Arredado, pelo menos de forma evidente, o elemento surpresa, da música dos Penguin Café Orchestra, compete-lhe agora apurar cada vez mais a vertente do classicismo. Se os primeiros álbuns – “Music from the Penguin Café”, “Penguin Café Orchestra” e “Broadcasting from Home” submetiam essa componente Às infiltração de músicas alienígenas, filtradas através de um humor subtil, “Union Café” afirma orgulhosamente a perfeição das formas e a depuração de uma linguagem que se cinge ao essencial.
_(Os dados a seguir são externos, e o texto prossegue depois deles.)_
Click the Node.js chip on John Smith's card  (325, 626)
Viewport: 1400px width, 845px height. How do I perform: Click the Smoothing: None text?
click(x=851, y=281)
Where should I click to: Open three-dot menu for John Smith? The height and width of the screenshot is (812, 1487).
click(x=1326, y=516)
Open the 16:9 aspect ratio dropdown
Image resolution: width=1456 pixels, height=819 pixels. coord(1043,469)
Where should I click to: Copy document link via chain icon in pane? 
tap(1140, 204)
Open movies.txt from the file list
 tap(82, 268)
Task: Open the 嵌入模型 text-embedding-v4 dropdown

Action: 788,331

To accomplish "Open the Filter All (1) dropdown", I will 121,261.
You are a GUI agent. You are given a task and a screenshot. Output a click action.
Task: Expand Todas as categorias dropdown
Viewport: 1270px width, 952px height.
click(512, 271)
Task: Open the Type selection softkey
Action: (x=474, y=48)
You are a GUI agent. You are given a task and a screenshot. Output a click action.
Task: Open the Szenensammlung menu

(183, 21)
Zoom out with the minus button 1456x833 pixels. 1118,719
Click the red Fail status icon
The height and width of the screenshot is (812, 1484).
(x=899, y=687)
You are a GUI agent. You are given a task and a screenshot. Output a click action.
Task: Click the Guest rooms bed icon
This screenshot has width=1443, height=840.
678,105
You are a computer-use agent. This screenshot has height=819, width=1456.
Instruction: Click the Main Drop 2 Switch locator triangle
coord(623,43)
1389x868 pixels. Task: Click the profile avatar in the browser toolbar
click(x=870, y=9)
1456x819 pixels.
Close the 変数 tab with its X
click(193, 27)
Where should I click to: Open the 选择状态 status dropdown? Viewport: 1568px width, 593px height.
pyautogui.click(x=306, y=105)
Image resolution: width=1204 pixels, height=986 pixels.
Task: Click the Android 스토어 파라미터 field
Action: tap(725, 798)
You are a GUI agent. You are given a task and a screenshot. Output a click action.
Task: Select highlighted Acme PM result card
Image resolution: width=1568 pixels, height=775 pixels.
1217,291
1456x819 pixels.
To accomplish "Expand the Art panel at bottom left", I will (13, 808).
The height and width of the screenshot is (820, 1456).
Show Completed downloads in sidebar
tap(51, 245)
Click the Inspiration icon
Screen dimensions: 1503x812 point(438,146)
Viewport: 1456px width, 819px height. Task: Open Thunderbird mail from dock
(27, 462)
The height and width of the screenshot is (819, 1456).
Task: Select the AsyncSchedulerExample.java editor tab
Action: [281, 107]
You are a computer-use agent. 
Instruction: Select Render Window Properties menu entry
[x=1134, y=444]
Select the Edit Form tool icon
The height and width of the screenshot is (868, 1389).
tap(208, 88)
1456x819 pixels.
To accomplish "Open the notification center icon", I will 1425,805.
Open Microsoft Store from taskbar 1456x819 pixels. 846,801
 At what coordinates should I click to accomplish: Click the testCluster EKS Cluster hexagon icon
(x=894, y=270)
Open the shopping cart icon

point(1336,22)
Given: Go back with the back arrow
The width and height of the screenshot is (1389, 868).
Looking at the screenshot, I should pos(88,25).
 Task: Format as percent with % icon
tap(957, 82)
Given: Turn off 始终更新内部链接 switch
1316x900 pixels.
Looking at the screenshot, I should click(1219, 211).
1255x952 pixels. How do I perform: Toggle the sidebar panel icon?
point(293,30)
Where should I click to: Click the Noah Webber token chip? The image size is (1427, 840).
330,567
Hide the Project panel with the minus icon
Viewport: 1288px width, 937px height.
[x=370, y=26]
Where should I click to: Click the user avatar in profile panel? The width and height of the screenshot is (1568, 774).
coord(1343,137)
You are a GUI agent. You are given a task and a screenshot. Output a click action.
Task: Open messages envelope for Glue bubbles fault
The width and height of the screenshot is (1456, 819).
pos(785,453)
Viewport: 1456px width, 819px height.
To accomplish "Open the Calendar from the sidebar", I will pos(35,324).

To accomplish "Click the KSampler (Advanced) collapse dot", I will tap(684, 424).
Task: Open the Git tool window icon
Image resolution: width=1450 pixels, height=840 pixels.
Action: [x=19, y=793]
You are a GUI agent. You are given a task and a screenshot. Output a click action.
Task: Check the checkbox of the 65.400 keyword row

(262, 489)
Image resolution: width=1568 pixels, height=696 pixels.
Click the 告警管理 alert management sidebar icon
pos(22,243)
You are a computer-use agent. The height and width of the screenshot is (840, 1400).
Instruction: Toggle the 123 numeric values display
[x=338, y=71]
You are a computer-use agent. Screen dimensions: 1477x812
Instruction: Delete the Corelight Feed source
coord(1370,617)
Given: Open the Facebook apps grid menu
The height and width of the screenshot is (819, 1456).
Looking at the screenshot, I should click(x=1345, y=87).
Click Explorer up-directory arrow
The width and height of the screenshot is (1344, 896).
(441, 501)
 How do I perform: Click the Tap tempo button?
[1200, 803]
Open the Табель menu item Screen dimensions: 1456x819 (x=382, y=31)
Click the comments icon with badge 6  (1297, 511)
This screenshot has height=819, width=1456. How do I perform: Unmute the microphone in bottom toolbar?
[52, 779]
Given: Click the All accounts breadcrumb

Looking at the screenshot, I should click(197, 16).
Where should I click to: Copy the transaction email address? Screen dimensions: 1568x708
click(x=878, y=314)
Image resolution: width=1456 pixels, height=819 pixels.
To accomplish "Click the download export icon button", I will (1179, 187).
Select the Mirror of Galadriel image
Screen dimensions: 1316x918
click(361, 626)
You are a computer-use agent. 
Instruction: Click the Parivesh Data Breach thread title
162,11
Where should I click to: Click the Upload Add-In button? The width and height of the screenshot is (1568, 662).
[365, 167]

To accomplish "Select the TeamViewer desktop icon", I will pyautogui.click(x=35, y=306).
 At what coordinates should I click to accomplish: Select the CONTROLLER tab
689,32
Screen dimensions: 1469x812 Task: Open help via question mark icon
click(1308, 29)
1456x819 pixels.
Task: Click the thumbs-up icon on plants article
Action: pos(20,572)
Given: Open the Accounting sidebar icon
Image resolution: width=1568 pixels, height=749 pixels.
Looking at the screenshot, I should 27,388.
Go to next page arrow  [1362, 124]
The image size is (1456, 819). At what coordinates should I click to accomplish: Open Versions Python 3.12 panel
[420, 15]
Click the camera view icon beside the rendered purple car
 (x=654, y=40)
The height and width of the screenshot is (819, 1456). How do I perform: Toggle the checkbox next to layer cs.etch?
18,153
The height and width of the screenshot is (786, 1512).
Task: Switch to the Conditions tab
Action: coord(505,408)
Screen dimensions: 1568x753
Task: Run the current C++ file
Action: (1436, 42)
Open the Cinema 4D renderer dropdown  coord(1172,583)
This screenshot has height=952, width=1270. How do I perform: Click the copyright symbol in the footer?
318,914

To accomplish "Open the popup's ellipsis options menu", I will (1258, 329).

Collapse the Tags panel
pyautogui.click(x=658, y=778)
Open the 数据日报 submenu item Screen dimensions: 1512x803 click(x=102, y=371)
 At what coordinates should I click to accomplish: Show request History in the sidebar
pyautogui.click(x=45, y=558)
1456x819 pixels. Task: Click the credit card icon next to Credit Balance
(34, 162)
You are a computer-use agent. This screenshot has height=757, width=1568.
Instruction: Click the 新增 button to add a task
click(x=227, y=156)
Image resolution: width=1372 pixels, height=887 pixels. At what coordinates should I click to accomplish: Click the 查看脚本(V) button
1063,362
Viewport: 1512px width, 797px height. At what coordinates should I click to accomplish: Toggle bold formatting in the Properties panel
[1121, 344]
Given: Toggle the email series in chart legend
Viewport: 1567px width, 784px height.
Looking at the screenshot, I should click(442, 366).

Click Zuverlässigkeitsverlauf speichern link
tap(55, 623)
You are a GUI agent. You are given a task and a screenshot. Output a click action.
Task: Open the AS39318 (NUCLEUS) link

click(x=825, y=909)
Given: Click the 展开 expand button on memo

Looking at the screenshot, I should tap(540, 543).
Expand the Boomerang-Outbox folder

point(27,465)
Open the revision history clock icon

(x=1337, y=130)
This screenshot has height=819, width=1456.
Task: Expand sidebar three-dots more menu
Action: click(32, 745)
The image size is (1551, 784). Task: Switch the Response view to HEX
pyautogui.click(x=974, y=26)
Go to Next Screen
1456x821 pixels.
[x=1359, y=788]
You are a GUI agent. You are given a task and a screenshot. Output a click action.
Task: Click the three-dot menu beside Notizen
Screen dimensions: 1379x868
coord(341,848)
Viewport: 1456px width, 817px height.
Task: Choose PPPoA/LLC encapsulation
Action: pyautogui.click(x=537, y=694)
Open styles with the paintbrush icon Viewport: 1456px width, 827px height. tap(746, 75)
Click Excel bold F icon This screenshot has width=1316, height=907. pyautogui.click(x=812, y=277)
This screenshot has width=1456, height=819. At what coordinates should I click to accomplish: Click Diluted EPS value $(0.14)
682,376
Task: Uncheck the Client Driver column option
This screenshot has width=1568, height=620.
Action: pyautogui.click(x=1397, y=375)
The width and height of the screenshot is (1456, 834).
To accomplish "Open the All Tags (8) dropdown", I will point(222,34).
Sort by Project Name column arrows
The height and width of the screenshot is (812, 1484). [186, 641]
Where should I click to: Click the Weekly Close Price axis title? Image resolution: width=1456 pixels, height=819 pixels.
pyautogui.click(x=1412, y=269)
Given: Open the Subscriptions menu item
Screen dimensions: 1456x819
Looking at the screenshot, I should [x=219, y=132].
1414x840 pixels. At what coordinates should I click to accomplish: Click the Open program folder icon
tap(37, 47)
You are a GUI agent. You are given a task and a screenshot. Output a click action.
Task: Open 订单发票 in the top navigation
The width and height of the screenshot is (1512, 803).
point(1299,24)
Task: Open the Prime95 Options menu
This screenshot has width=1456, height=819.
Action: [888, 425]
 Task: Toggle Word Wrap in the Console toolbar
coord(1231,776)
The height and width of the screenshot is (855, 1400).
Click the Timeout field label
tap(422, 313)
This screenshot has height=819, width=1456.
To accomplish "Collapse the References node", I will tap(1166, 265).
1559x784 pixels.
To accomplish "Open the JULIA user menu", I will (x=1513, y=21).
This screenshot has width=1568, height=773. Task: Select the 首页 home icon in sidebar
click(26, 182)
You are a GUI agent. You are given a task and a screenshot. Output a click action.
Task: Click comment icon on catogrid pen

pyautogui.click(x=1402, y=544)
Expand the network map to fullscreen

Se bem que permaneçam subentendidos e camadas profundas de significados, que aqui, em entrevista ao PÚBLICO, Simon Jeffes ajuda a desvendar.
PÚBLICO – É lícito considerar os Penguin Café Orchestra apenas a exteriorização de um projecto pessoal?
SIMON JEFFES – Digamos que eu sou o cérebro e os outros músicos são os braços e as pernas, o corpo. Se os diversos órgãos não funcionarem, o corpo não funciona.
P. – O novo disco soa bastante mais clássico que os anteriores, que recorriam bastante ao humor e a um intenso trabalho de estúdio.
R. – Penso que tem a ver com o tempo e com a idade [Simon Jeffes tem hoje 44 anos de idade]. Com o tempo tornei-me cada vez mais interessado no som de grupos que tocam sem qualquer tipo de amplificação. Para fazer isso é necessário escolher instrumentos cujo som se possa combinar, numa situação acústica, sem sistemas electrónicos. Isso leva a uma determinada selecção dos instrumentos. Por exemplo se tiver um trombone, um piano e um “ukelele” [instrumento havaiano, igual ao cavaquinho], não se vai conseguir ouvir o “ukelele”.
Isto levou-me a dar mais relevo ao que na aparência parece ser uma formação mais tradicional. A intenção não é ser tradicional, tem a ver com o modo como os instrumentos funcionam, quando tocam uns com os outros.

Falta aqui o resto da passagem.